Publikacja: 02.04.2011 01:01

Roman Graczyk precyzuje swoje zarzuty o współpracę z SB

Foto: Rzeczpospolita

Red

Dyskusja o mojej książce szczęśliwie wydaje się wchodzić w fazę merytorycznego sporu. Pierwszą jaskółką tego rzeczowego podejścia był po trosze tekst Henryka Woźniakowskiego („Cena zmagania", „Rz", 5 – 6 marca). Odpowiedziałem nań („Nie słuchać łotra", „Rz", 12 – 13 marca) w części, w jakiej dotyczył tego, co prezes Znaku – moim zdaniem – zrozumiał opacznie. Chętniej jednak wdam się w polemikę w tej części, gdzie mamy po prostu  inne poglądy.

Najważniejsze w tekście Woźniakowskiego są dwa fragmenty, które dotyczą moich ostatecznych wniosków co do uwikłania czworga osób ze środowiska „Tygodnika" w kontakty ze Służbą Bezpieczeństwa. Chodzi o to, czy można te kontakty określić mianem współpracy z SB. Pisze Henryk Woźniakowski: „Graczykowa klasyfikacja tych wątków [rozróżniam informowanie o wewnętrznych sprawach środowiska, pomoc ekspercką oraz rozmowy polityczne – R.G.] jest arbitralna i wszystkie trzy można z równym powodzeniem zakwalifikować jako rozmowy »polityczne«".

W konkluzji zaś dodaje: „Graczyk jednoznacznie zarzuca współpracę czwórce osób należących do czołówki środowiska, przyznając zarazem, że nie wie, jak ją zdefiniować: jest to współpraca »inedite« (szczególnego rodzaju). Chciałoby się na to odpowiedzieć: jeśli nie wiesz, jaki kształt przybrała ta rzekoma współpraca, jeśli dowodzisz jej na podstawie resztek dokumentów, poszlak oraz słabych hipotez, jeśli wiemy już dziś bez wątpliwości, że zapisywano nieraz jako TW osoby bez ich wiedzy, jeśli znane są przypadki postępowań dyscyplinarnych wobec funkcjonariuszy UB za defraudacje finansowe – to zabójcze moralnie wnioski wobec starszych kolegów nieuchronnie obracają się swym moralnym ostrzem przeciwko ich autorowi".

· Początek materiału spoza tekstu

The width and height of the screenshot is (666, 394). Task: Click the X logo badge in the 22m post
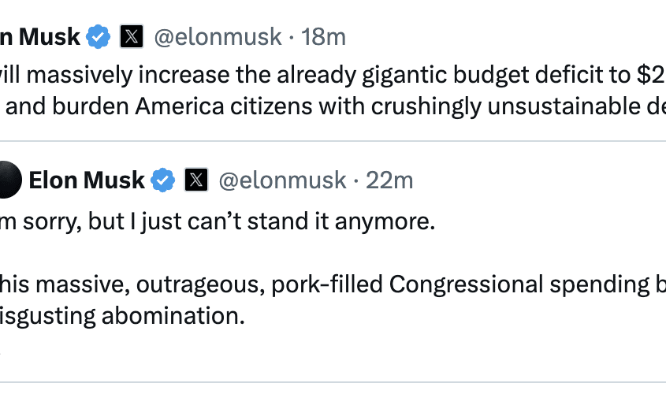tap(196, 180)
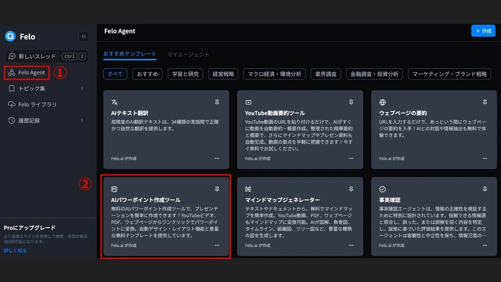The width and height of the screenshot is (501, 282).
Task: Switch to the マイエージェント tab
Action: click(188, 54)
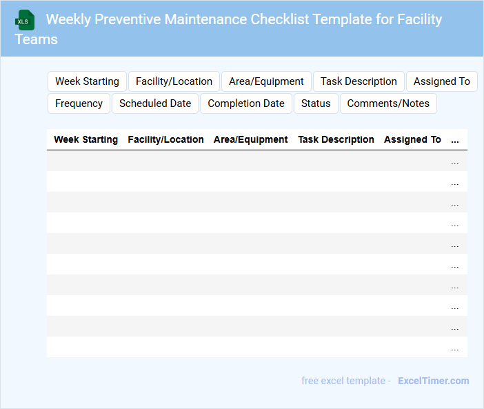Viewport: 484px width, 409px height.
Task: Select the Area/Equipment column header
Action: (251, 139)
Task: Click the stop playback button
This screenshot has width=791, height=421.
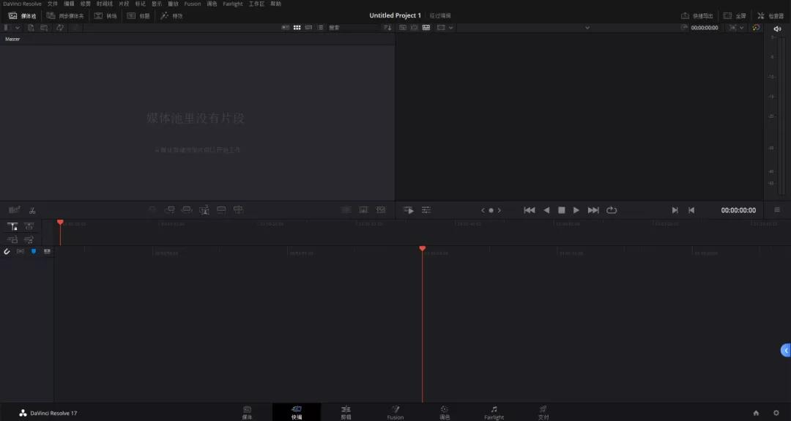Action: [561, 210]
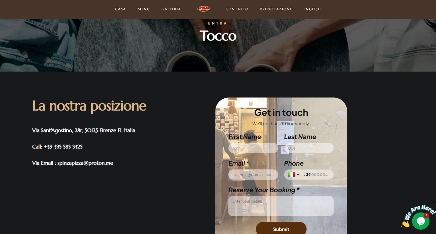Select the Italian flag country icon
This screenshot has width=436, height=234.
pyautogui.click(x=292, y=175)
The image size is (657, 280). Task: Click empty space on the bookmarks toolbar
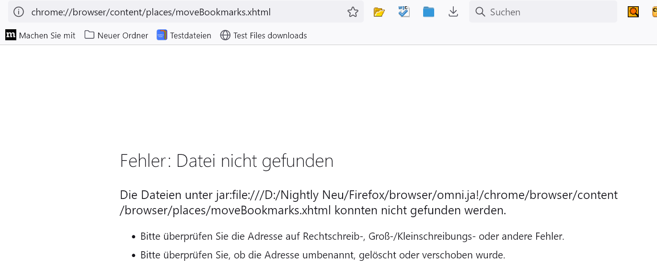[479, 35]
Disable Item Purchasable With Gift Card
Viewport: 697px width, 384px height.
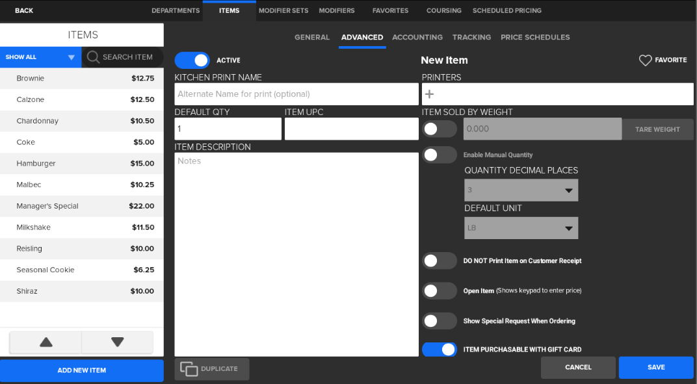tap(440, 350)
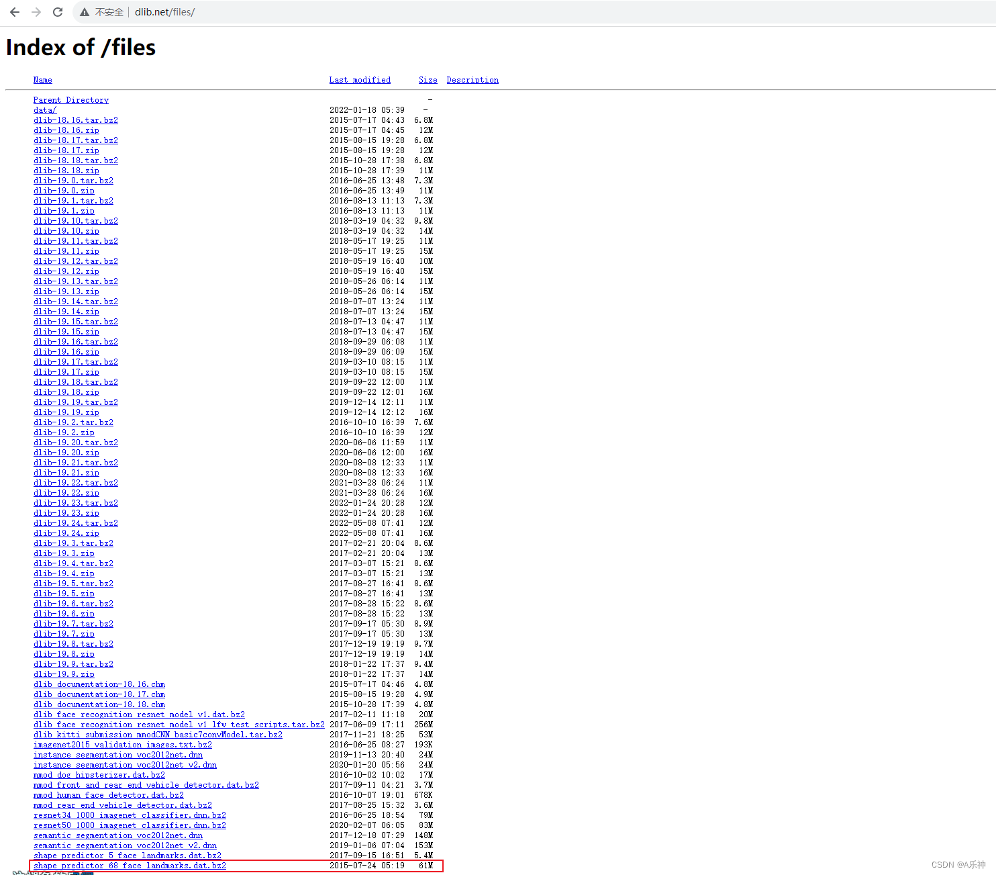This screenshot has height=875, width=996.
Task: Open the data/ directory
Action: [x=44, y=109]
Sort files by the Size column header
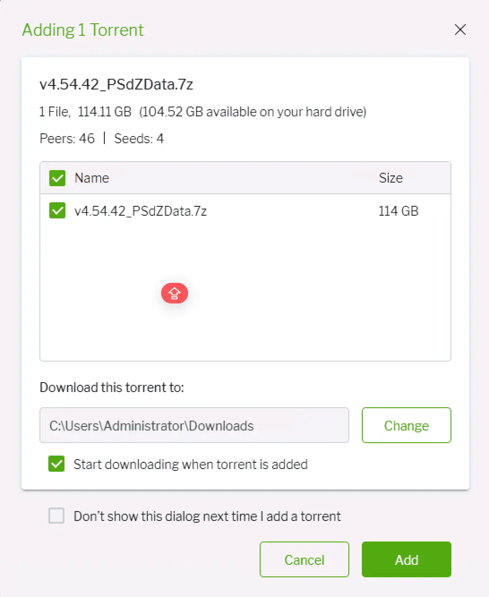 pyautogui.click(x=390, y=178)
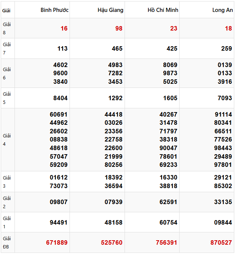Click the Giải ĐB row label
Image resolution: width=235 pixels, height=254 pixels.
pos(7,242)

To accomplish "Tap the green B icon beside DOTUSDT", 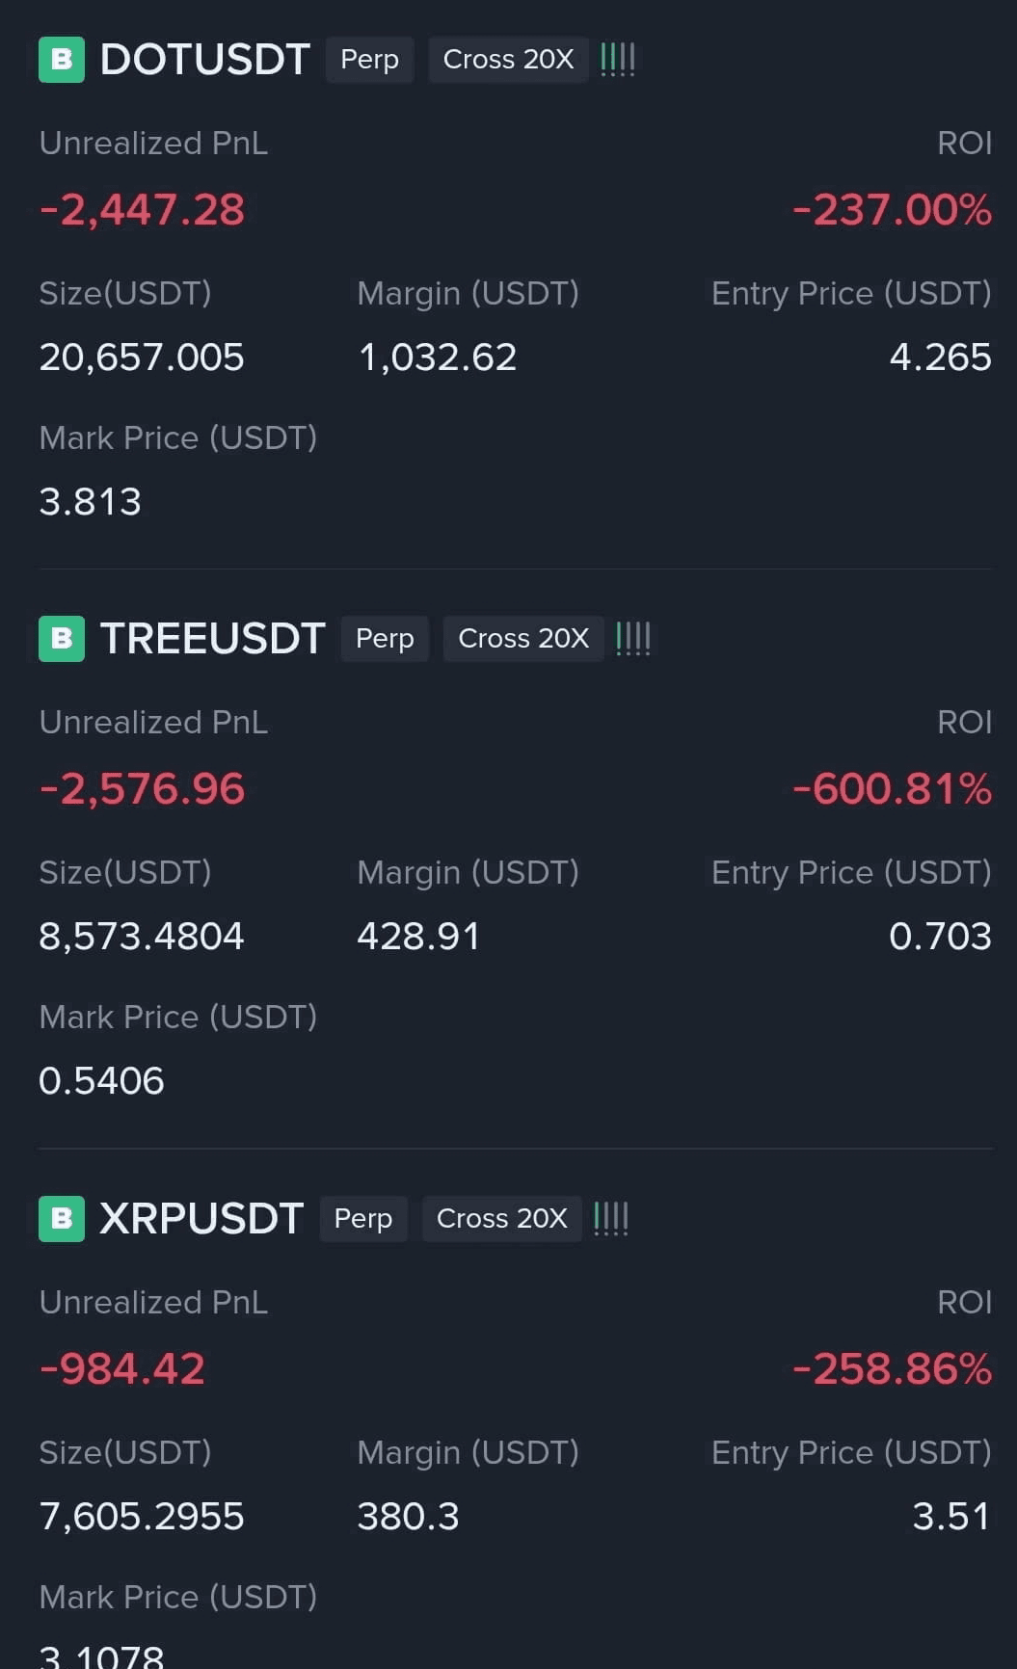I will [x=62, y=60].
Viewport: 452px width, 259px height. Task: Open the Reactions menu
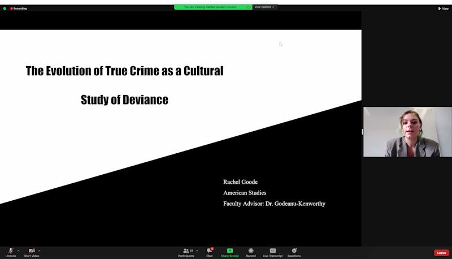[x=294, y=251]
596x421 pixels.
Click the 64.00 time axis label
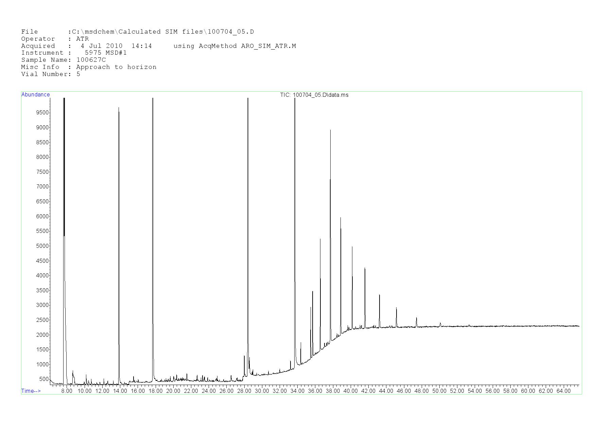pyautogui.click(x=563, y=391)
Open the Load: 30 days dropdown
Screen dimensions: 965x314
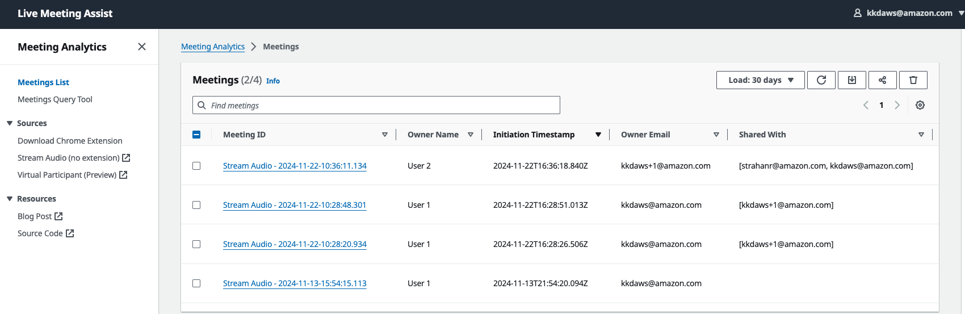tap(760, 80)
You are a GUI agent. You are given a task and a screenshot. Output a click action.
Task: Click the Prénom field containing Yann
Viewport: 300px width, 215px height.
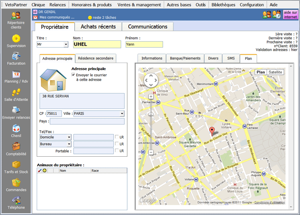(x=144, y=44)
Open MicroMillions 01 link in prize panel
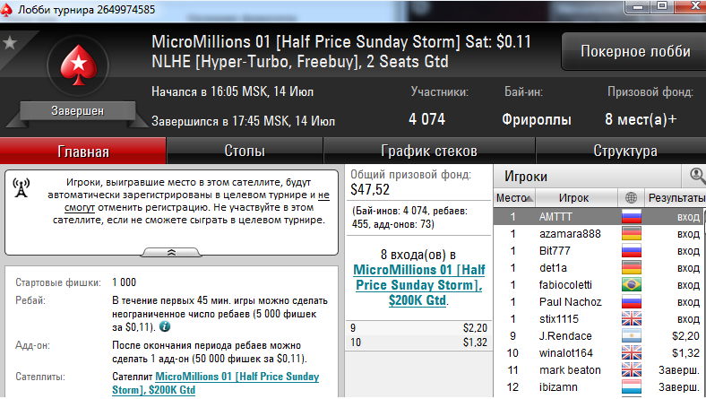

Jest tu kilka ciekawych kwestii. Po pierwsze – co to są „rozmowy polityczne z SB"; po drugie – problem rzetelności procedur SB; po trzecie – problem siły dowodowej zachowanej dokumentacji. A wszystko sprowadza się do pytania: co jest, a co nie jest współpracą ze Służbą Bezpieczeństwa?

„Rozmowy polityczne"?

Z punktu widzenia Służby Bezpieczeństwa nie miało, rzecz prosta, żadnego znaczenia, że ten czy ów, traktowany przez nią jako „osobowe źródło informacji", sam oceniał swoje spotkania jako „rozmowy polityczne". Jeśli jednak używam w książce tego konceptu jako bytu realnego, to znaczy, że biorę pod uwagę, iż był to pewien specyficzny typ współpracy z SB. Jak zawsze w takich wypadkach zgłaszają się osoby posądzane o konszachty z SB, powiadając: prowadziliśmy rozmowy polityczne. No dobrze, w takim razie zapytajmy: jakie były warunki, które trzeba było spełnić, aby rozmowy z oficerami operacyjnymi SB rzeczywiście zasługiwały na miano „politycznych"?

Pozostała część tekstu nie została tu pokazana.